> [WHAT NEEDS TO BE DONE]:
Begin at the line containing "The height and width of the screenshot is (364, 636)." in the records below, end at the line containing "Click the Zoho Finance panel heading", and retype each line in that span exactly. No other line and no image should appear.

> [EXTRACTED MATERIAL]:
-------
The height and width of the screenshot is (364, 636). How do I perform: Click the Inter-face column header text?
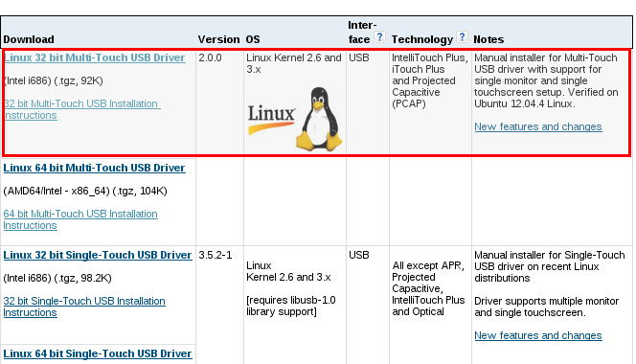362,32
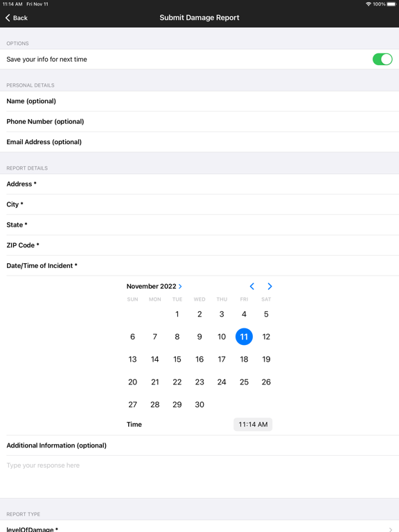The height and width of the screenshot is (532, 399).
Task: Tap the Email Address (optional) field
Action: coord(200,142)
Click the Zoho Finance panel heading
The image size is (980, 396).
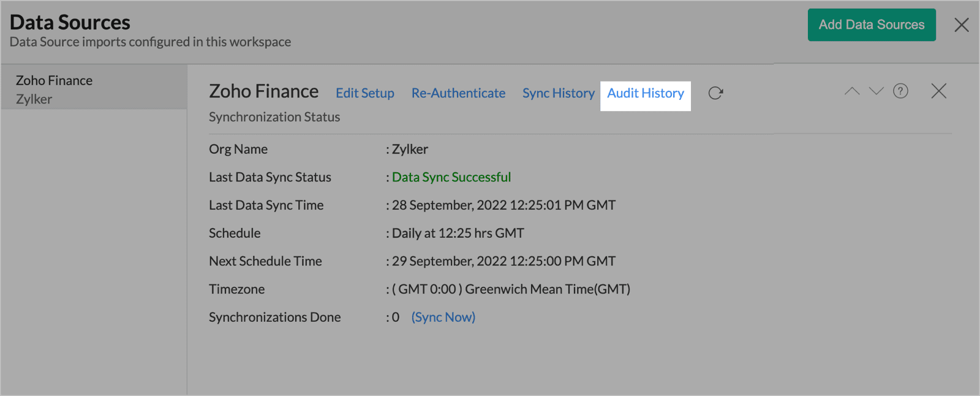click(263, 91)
-------
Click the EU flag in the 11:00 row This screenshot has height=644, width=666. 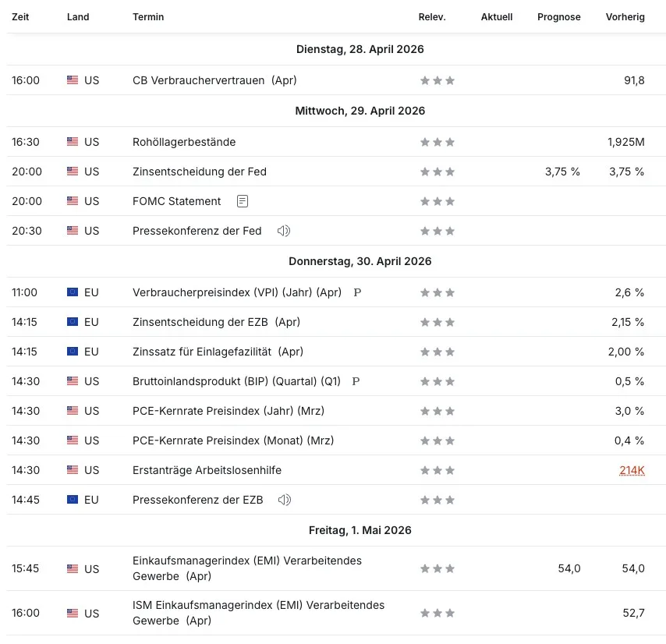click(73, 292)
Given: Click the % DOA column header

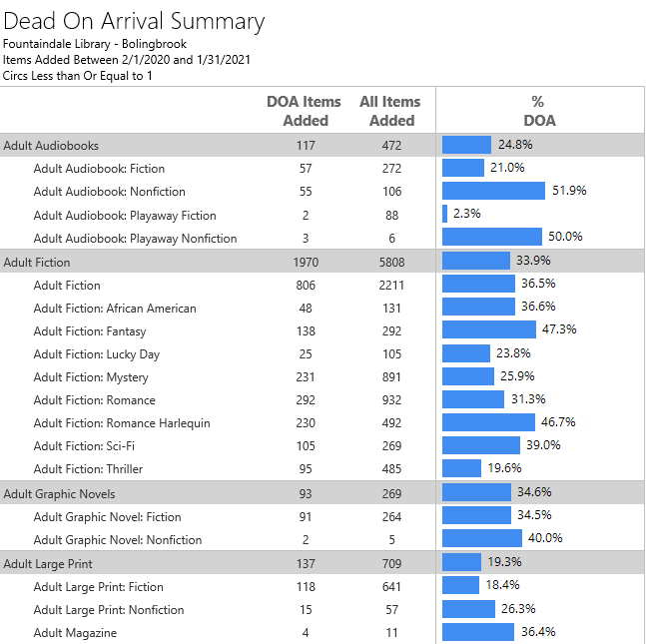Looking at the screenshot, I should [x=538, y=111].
-------
> [EXPECTED OUTPUT]:
The height and width of the screenshot is (364, 636). How do I perform: Click the Inter-face column header text?
362,32
The height and width of the screenshot is (532, 399).
Task: Tap the Email Address (optional) field
Action: coord(200,142)
Click the Zoho Finance panel heading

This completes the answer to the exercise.